-- The exercise --
Locate every line in the records that contains the string "Task" and copy each of those lines.
—————
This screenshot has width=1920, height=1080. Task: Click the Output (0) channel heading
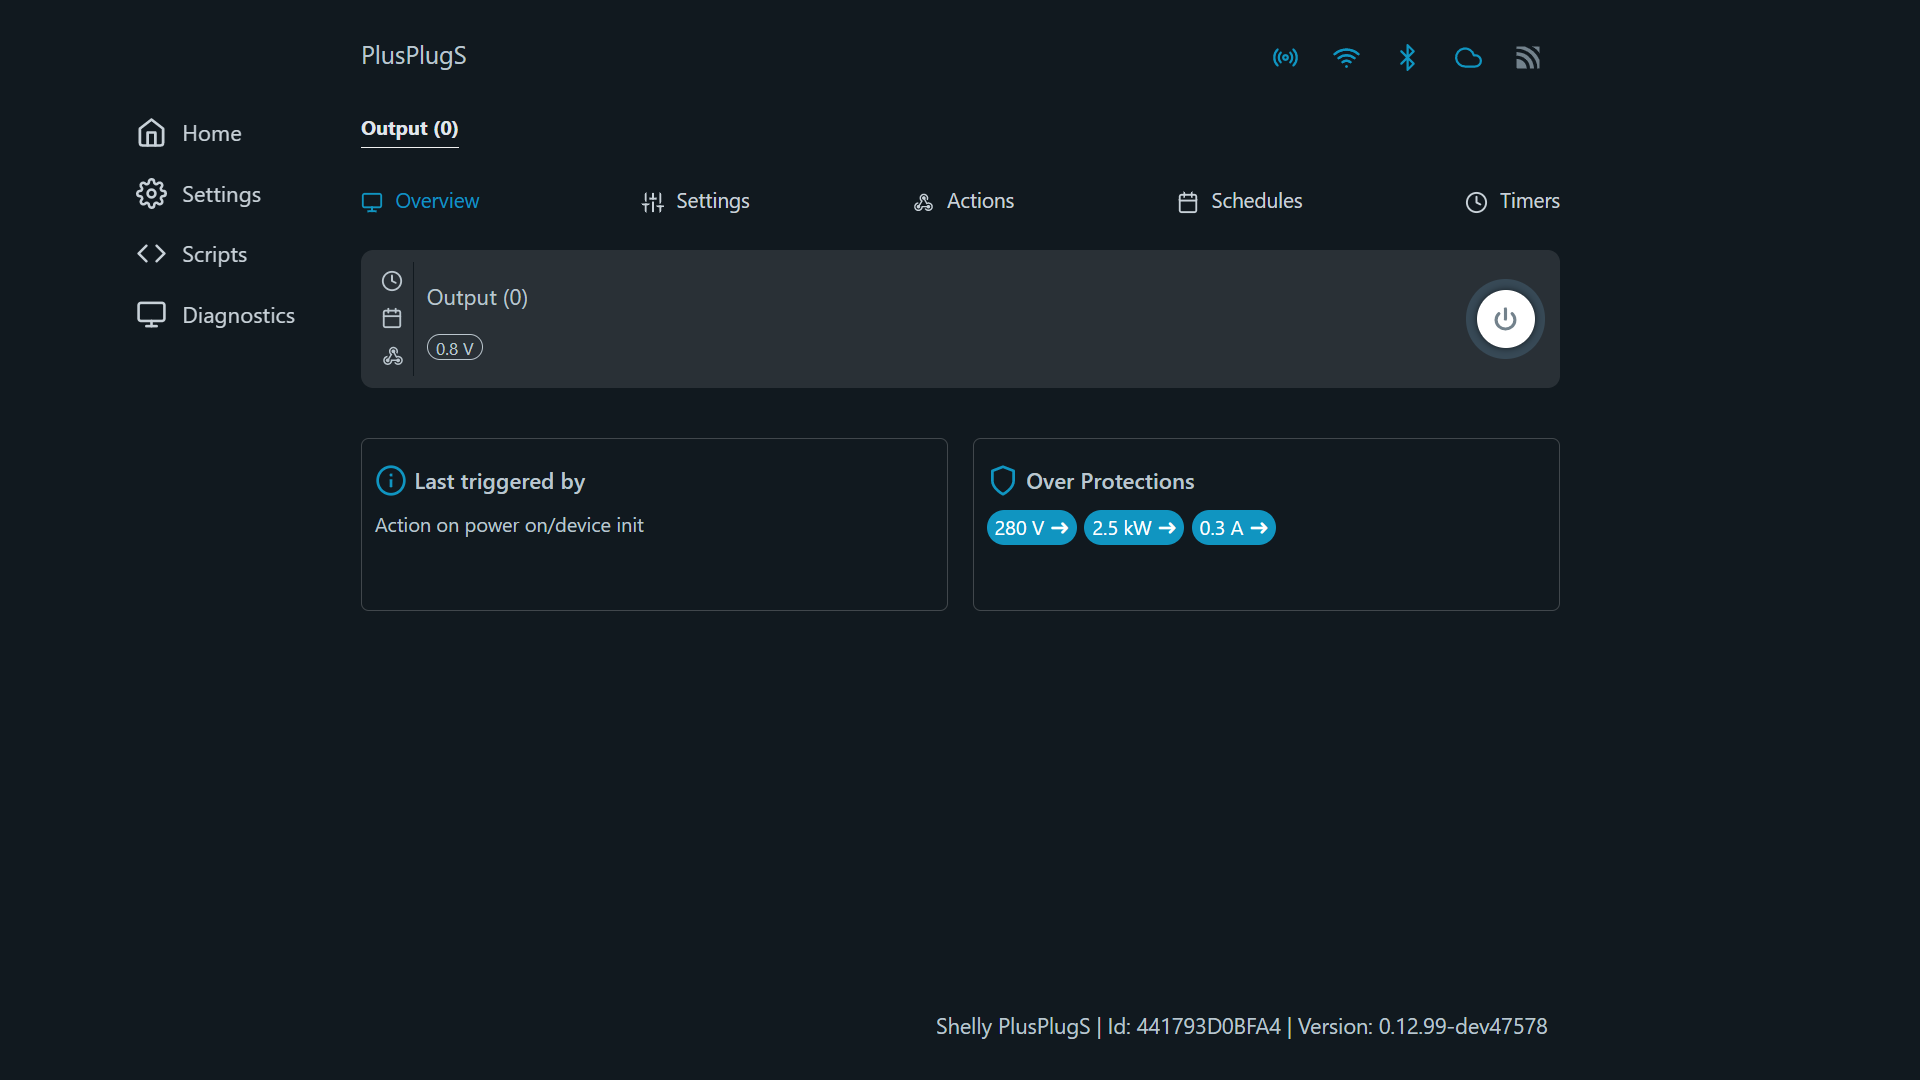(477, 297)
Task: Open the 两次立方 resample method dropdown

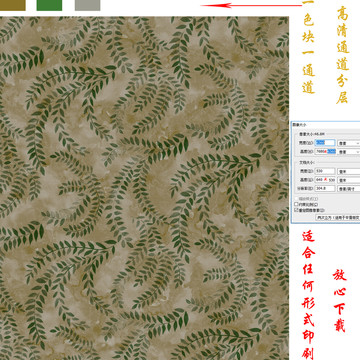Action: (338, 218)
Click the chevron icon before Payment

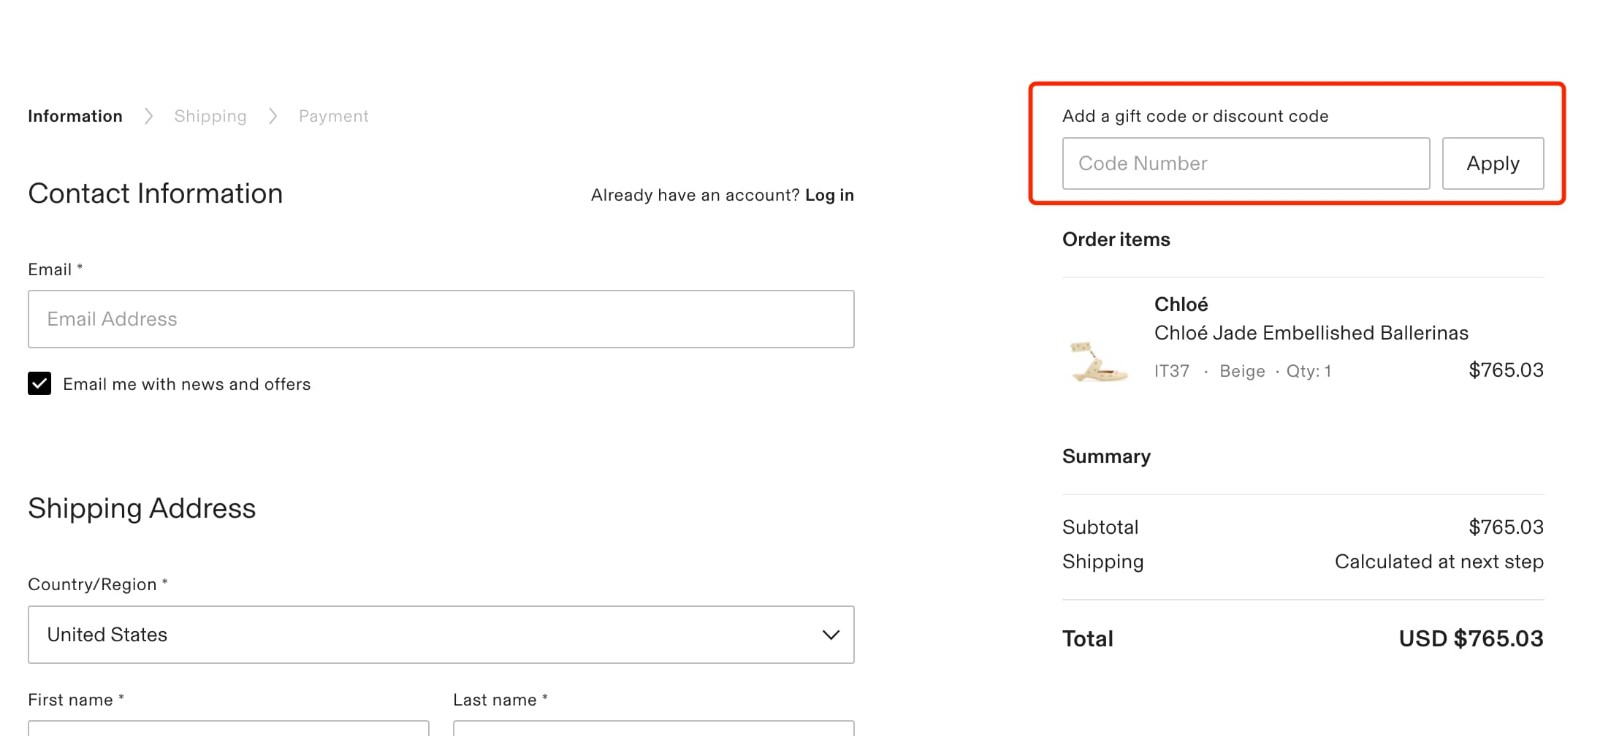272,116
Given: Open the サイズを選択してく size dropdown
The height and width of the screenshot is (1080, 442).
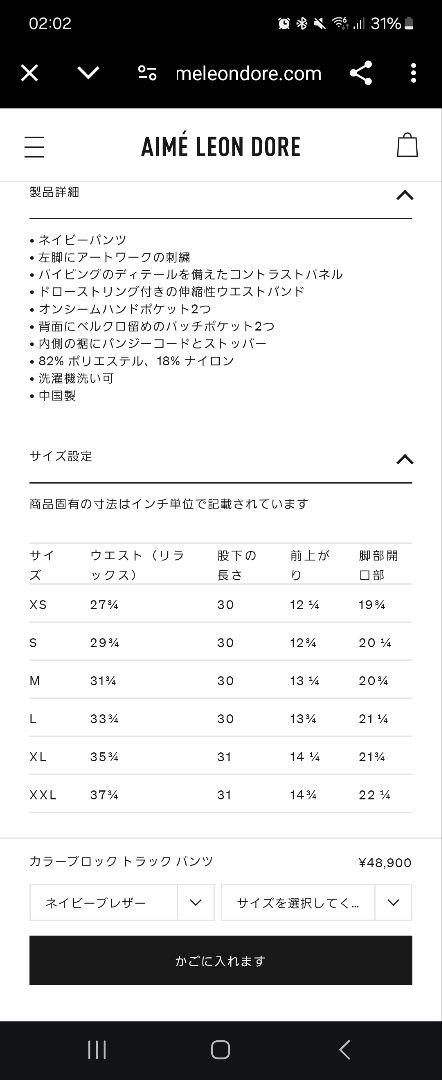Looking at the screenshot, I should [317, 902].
—————
-- Final result --
This screenshot has width=1920, height=1080. Task: Click the Output (0) channel heading
Task: Open the 两次立方 resample method dropdown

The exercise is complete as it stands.